Abstract Body: Click or tap here to enter text.

Purpose: Squamous cell carcinoma (SCC) is a highly prevalent malignant neoplasm of the eyelid and conjunctiva. While most cases of cutaneous SCC are amenable to curative surgery or radiotherapy, a small proportion of patients with locally advanced or metastatic SCC are limited to systemic therapy. Recently, programmed cell death protein-1 (PD-1) inhibitors have emerged as promising treatment for unresectable or metastatic SCC. Herein, we report two cases of primary SCC treated with the PD-1 inhibitor, cemiplimab. The first patient, presenting with T4aN1bM0 eyelid SCC treated with cemiplimab to complete resolution. The second patient, presenting with a T3N0M0 conjunctival SCC which was also treated with cemiplimab to achieve complete resolution.

Study Design: Case report and literature review.

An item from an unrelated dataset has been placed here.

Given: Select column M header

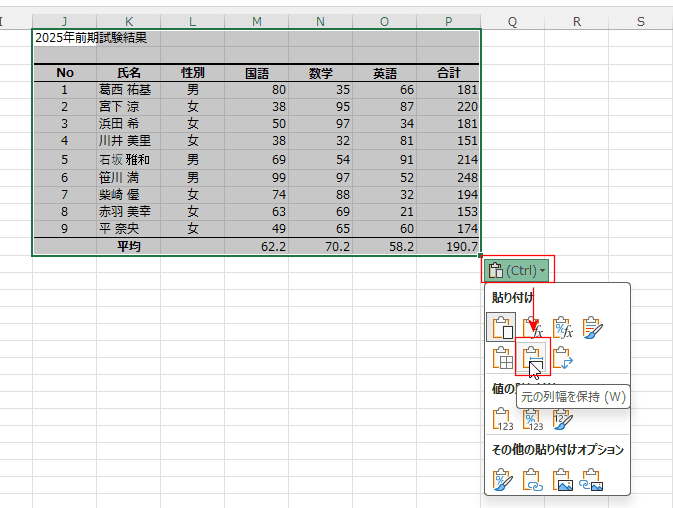Looking at the screenshot, I should [256, 20].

Methods: Medical charts of patients were reviewed. Comprehensive literature review was conducted.


Case #1: The first patient was a 64-year-old male known for psoriasis and referred to the McGill University Health Centre (MUHC) by his dermatologist for a progressing left upper eyelid lesion. The lesion was previously biopsied by an outside ophthalmologist and reported as psoriasis. On exam, the patient exhibited a 4.5 x 3.0 cm pedunculated, inflamed mass of the left upper eyelid, advanced nuclear sclerotic cataract, and light perception vision. A repeat biopsy at the MUHC revealed invasive SCC. Additionally, biopsy of a suspicious lesion on patient’s left thigh revealed invasive SCC, thought to be a second primary given its significant epidermal connection on histopathological examination. Magnetic resonance imaging of the orbits revealed tumor invasion into the left lacrimal gland and extraconal fat without perineural spread. Whole-body PET-CT scan showed hypermetabolic lesions in left upper eyelid and ipsilateral cervical, parotid and periauricular nodes. A fine needle aspiration biopsy confirmed metastasis to the left parotid lymph node. Hence, the disease was staged as T4aN1bM0 as per the AJCC 8th edition for carcinoma of the eyelids. The patient was started on cemiplimab 350 mg IV q3 weeks. Following six cycles, a repeat PET-CT scan showed absence of hypermetabolic lesions in the left orbit and near-complete resolution of cutaneous lesion in left medial thigh. A left neck dissection confirmed absence of nodal metastasis post-therapy.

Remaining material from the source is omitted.